> _PAGE EXCERPT_:
Locksley station is a disused railroad station in Thornbury Township, Delaware County, Pennsylvania. It previously served the Pennsylvania Railroad (PRR) and later SEPTA Regional Rail's R3 West Chester Line. SEPTA closed the station in 1986. In 1997, this portion of the line was reopened by the West Chester Railroad heritage railway for weekend excursions; the company restored the Locksley station building.

History
Pennsylvania Railroad established Locksley station on May 24, 1890, based on a petition from the residents of the locality. The name, according to a 1901 newspaper article, did not originate from the area, but was chosen by the superintendent of that division of the railroad from a volume of poems by Alfred, Lord Tennyson.

SEPTA later took over the station as part of the R3 West Chester Line. SEPTA discontinued regular passenger service in September 1986, due to deteriorating track conditions and Chester County's desire to expand facilities at Exton station on SEPTA's Paoli/Thorndale Line. Service was restored by the West Chester Railroad (WCRR) in 1997, a privately owned and operated heritage railway that operates between Glen Mills and West Chester on weekends. A PRR historic manual block position-light signal stands near the station site. Remains of the Dyer Stone Quarry and Thorndale Mills are also visible from the station.

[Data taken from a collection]
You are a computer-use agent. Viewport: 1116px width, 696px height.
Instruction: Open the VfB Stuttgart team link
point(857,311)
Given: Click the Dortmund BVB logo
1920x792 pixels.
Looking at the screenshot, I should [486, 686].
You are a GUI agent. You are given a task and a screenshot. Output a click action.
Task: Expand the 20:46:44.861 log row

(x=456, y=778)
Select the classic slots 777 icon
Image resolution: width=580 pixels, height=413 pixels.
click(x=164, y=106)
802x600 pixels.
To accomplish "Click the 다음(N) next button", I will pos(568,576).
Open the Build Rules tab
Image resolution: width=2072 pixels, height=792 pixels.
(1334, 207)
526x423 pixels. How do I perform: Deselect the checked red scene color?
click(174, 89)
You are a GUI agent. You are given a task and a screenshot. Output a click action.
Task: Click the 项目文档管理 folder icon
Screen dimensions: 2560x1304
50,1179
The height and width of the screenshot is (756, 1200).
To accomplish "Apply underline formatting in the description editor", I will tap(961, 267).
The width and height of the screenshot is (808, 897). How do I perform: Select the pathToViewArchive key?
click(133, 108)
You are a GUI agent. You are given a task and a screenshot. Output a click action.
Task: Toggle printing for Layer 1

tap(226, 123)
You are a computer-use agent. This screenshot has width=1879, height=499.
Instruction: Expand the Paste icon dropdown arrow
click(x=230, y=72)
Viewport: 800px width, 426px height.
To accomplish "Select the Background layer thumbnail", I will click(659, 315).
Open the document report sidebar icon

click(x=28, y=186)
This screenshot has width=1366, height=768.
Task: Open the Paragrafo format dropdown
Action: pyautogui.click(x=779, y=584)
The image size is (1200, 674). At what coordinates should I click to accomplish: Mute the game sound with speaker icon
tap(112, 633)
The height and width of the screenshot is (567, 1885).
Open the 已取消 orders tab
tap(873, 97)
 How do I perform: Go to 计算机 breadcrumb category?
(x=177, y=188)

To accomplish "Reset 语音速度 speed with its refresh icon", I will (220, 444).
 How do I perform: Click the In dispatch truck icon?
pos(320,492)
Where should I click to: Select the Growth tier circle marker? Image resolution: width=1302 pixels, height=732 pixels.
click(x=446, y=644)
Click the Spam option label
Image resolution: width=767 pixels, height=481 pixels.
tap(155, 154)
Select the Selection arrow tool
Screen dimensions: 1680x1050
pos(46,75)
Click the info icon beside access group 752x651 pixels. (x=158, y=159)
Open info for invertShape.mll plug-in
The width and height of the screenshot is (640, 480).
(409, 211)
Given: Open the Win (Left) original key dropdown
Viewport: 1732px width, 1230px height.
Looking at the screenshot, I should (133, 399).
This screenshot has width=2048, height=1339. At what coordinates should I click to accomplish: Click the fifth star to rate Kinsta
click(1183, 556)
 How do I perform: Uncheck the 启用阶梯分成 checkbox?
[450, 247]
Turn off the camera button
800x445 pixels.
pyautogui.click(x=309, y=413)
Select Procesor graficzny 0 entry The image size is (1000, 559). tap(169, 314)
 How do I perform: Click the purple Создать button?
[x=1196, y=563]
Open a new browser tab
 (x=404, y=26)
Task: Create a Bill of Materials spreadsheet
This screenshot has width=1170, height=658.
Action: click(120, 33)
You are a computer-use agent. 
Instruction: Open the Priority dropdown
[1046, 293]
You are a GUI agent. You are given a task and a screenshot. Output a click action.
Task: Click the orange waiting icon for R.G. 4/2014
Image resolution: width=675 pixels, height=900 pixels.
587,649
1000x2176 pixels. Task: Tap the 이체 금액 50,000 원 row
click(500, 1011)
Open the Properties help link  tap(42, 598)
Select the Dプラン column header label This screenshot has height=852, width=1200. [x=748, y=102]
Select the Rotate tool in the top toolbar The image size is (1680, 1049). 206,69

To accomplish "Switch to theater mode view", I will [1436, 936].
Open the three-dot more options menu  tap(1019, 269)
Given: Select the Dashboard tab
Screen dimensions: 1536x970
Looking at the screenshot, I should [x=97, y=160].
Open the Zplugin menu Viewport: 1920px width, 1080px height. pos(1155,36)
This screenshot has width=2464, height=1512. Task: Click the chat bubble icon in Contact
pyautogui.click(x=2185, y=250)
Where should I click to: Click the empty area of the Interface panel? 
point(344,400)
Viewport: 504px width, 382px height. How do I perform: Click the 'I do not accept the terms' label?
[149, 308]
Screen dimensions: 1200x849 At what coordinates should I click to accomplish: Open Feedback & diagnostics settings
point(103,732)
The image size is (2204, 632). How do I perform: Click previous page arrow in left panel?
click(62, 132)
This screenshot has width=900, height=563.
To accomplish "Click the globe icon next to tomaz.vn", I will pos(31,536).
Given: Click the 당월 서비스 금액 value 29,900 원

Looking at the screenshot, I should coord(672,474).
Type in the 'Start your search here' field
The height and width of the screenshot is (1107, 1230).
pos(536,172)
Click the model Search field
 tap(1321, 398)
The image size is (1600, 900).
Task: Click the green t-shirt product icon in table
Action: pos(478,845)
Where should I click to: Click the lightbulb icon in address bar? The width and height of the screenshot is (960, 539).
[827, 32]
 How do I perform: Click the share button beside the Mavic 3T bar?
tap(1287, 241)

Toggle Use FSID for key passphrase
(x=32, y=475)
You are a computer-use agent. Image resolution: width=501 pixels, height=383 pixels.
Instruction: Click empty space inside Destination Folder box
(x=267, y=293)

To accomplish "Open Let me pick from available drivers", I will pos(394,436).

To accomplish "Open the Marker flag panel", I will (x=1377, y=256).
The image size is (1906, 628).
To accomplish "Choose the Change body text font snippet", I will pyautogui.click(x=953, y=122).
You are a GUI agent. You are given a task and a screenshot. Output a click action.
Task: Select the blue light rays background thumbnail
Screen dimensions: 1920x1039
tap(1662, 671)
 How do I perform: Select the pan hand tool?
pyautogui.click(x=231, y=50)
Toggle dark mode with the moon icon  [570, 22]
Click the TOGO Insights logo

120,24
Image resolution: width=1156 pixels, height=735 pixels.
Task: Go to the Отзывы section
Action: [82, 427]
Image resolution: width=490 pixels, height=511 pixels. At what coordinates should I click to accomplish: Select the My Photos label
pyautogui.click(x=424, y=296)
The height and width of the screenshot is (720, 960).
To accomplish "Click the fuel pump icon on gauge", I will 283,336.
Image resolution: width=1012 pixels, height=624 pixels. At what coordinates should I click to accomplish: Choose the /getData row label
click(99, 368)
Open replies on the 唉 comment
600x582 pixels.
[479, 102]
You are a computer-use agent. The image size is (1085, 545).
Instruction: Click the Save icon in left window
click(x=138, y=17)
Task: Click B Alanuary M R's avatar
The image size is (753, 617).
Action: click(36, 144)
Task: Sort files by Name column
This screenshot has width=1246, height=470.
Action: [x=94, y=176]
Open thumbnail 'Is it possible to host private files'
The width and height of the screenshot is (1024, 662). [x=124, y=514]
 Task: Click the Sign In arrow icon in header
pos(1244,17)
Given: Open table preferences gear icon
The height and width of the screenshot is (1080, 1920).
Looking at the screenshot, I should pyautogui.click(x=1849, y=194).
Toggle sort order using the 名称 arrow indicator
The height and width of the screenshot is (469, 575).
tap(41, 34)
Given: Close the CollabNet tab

> _EXERCISES TO COMPLETE_:
a) According to the Locksley station article, who chose the station's name, and from what source?
b) Extract the passage of the Locksley station article between "SEPTA later took" and "from the station.", inclusive.
The data are separate material and unrelated to the Locksley station article.

> _ANSWERS GIVEN_:
a) The superintendent of that division of the railroad chose it from a volume of poems by Alfred, Lord Tennyson.

b)
SEPTA later took over the station as part of the R3 West Chester Line. SEPTA discontinued regular passenger service in September 1986, due to deteriorating track conditions and Chester County's desire to expand facilities at Exton station on SEPTA's Paoli/Thorndale Line. Service was restored by the West Chester Railroad (WCRR) in 1997, a privately owned and operated heritage railway that operates between Glen Mills and West Chester on weekends. A PRR historic manual block position-light signal stands near the station site. Remains of the Dyer Stone Quarry and Thorndale Mills are also visible from the station.